Summary
Overall, we showed that even in those patients with chronic pancreatitis severe enough to warrant total pancreatectomy with islet autotransplantation, pancreatic cancer–related mutational burden is not appreciably increased.
Original Article
Pancreatic Cancer–Related Mutational Burden Is Not Increased in a Patient Cohort With Clinically Severe Chronic Pancreatitis
Clinical and Translational Gastroenterology
Cowan, Robert W. PhD; Pratt, Erica D. PhD; Kang, Jin Muk PhD; Zhao, Jun PhD; Wilhelm, Joshua J. MS; Abdulla, Muhamad BS; Qiao, Edmund M. BS; Brennan, Luke P. MS; Ulintz, Peter J. PhD; Bellin, Melena D. MD; Rhim, Andrew D. MD
Abstract
INTRODUCTION:
Chronic pancreatitis is associated with an increased risk of developing pancreatic cancer, and patients with inherited forms of pancreatitis are at greatest risk. We investigated whether clinical severity of pancreatitis could also be an indicator of cancer risk independent of etiology by performing targeted DNA sequencing to assess the mutational burden in 55 cancer-associated genes.
METHODS:
Using picodroplet digital polymerase chain reaction and next-generation sequencing, we reported the genomic profiles of pancreases from severe clinical cases of chronic pancreatitis that necessitated palliative total pancreatectomy with islet autotransplantation.
RESULTS:
We assessed 57 tissue samples from 39 patients with genetic and idiopathic etiologies and found that despite the clinical severity of disease, there was no corresponding increase in mutational burden. The average allele frequency of somatic variants was 1.19% (range 1.00%–5.97%), and distinct regions from the same patient displayed genomic heterogeneity, suggesting that these variants are subclonal. Few oncogenic KRAS mutations were discovered (7% of all samples), although we detected evidence of frequent cancer-related variants in other genes such as TP53, CDKN2A, and SMAD4. Of note, tissue samples with oncogenic KRAS mutations and samples from patients with PRSS1 mutations harbored an increased total number of somatic variants, suggesting that these patients may have increased genomic instability and could be at an increased risk of developing pancreatic cancer.
DISCUSSION:
Overall, we showed that even in those patients with chronic pancreatitis severe enough to warrant total pancreatectomy with islet autotransplantation, pancreatic cancer–related mutational burden is not appreciably increased.
CONFLICTS OF INTEREST
Guarantor of the article: Robert W. Cowan, PhD
Specific author contributions: R.W.C., E.D.P., J.M.K., E.M.Q., L.P.B.: designed and performed experiments. J.J.W., M.A., M.D.B., A.D.R.: designed experiments and provided critical resources. R.W.C., E.D.P., J.M.K., J.Z., P.J.U.: performed analyses. R.W.C., E.D.P., J.M.K., P.J.U., A.D.R. interpreted data. M.D.B. and A.D.R.: conceived the study design. A.D.R.: conceived the project. R.W.C.: drafted the manuscript; all other authors revised the manuscript. All authors approved the final version of the manuscript.

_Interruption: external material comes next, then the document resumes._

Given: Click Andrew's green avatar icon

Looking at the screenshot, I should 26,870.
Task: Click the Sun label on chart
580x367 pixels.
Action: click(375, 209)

Financial support: A.D.R. is supported by the Doris Duke Foundation (Clinical Scholar Grant), Andrew Sabin Family Foundation, National Institutes of Health, MD Anderson Cancer Center (Physician Scientist Program, Pancreatic Cancer Moonshot) and Cancer Prevention and Research Institute of Texas (Rising Stars Award).
Potential competing interests: None to report.